(Entries on where items appear)
--- Start ---

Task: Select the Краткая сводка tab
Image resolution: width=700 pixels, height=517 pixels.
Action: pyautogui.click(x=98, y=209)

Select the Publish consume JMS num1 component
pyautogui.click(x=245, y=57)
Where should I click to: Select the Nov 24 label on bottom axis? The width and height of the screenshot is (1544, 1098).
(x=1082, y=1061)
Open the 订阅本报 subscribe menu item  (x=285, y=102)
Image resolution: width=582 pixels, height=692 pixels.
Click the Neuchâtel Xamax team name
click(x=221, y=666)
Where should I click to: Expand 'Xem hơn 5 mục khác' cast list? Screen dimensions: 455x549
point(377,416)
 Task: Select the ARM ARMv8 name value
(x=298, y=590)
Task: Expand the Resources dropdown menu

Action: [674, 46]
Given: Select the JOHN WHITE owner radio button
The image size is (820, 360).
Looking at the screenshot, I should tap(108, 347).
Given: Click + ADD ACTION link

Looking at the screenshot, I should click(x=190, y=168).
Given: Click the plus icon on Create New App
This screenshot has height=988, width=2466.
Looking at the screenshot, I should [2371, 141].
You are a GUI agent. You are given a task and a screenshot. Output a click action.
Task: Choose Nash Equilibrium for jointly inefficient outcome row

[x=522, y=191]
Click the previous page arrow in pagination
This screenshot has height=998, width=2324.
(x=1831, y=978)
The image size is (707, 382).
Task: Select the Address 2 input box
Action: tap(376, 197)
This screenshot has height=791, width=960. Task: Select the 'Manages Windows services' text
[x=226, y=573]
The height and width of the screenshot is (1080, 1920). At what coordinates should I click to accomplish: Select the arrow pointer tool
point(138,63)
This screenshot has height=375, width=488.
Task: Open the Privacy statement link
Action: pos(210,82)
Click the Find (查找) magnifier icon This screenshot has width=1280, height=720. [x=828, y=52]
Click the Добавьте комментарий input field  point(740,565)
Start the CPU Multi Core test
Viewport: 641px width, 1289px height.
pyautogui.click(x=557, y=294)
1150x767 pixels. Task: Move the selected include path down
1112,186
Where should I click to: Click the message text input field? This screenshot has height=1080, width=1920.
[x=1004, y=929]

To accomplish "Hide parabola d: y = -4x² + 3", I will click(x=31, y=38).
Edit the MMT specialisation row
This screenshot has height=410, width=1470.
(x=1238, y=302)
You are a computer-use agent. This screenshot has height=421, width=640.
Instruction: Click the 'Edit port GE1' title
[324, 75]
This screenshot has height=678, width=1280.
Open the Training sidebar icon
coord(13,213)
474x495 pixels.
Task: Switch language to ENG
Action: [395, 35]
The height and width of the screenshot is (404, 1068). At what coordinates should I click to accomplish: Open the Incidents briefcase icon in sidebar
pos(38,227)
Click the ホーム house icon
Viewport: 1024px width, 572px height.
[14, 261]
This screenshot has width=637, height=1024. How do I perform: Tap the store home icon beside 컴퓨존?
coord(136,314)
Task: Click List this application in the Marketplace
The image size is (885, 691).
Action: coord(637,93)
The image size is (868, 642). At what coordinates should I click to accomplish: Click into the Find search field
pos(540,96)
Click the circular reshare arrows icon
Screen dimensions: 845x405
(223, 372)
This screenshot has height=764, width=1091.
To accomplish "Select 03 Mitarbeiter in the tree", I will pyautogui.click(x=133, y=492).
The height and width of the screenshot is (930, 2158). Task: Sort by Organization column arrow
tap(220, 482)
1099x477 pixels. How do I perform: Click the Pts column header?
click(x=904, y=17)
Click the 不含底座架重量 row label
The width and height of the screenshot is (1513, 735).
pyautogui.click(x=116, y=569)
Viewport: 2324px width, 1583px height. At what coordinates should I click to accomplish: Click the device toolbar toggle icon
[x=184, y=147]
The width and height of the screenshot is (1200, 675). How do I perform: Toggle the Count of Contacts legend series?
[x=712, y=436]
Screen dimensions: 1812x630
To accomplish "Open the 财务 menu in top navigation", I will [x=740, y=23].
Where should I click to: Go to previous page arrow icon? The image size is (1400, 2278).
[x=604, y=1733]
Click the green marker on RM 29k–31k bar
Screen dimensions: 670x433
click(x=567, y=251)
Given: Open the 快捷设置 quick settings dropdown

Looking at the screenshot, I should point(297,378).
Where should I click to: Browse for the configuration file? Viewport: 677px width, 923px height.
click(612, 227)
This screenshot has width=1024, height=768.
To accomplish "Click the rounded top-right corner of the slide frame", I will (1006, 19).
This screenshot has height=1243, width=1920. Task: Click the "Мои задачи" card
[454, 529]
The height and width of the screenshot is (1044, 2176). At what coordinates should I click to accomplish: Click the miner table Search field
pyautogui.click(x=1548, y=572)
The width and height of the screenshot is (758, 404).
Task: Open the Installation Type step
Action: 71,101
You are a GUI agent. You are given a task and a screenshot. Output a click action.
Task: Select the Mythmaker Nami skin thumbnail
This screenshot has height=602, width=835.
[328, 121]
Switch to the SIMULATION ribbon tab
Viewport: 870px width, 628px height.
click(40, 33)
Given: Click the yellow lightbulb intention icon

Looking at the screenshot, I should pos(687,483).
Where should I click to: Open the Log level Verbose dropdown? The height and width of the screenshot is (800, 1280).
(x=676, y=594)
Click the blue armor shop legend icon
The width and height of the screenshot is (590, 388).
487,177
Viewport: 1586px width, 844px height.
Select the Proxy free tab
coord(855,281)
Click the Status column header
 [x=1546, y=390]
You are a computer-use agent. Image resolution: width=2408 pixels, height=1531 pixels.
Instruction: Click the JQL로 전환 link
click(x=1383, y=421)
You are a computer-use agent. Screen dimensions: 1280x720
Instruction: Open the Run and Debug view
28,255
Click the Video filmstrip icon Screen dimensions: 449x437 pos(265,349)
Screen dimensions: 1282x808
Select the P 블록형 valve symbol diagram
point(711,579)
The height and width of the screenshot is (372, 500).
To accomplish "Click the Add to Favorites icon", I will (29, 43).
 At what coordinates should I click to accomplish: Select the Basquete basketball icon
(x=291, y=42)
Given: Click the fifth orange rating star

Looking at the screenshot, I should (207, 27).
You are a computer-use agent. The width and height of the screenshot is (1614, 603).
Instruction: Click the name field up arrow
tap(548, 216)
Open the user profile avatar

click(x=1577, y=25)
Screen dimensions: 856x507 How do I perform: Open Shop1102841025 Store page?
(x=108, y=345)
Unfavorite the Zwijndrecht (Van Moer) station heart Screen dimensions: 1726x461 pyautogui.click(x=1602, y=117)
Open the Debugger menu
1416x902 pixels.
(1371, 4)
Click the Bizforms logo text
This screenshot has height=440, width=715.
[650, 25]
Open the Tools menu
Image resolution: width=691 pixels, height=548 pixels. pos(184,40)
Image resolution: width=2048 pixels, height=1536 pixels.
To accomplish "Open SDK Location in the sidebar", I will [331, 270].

--- End ---

[GIVEN INSTRUCTION]: Report each line in the listing above that contains the word "Edit", and copy every such line in full.

[TASK ANSWER]:
Edit the MMT specialisation row
Instruction: Click the 'Edit port GE1' title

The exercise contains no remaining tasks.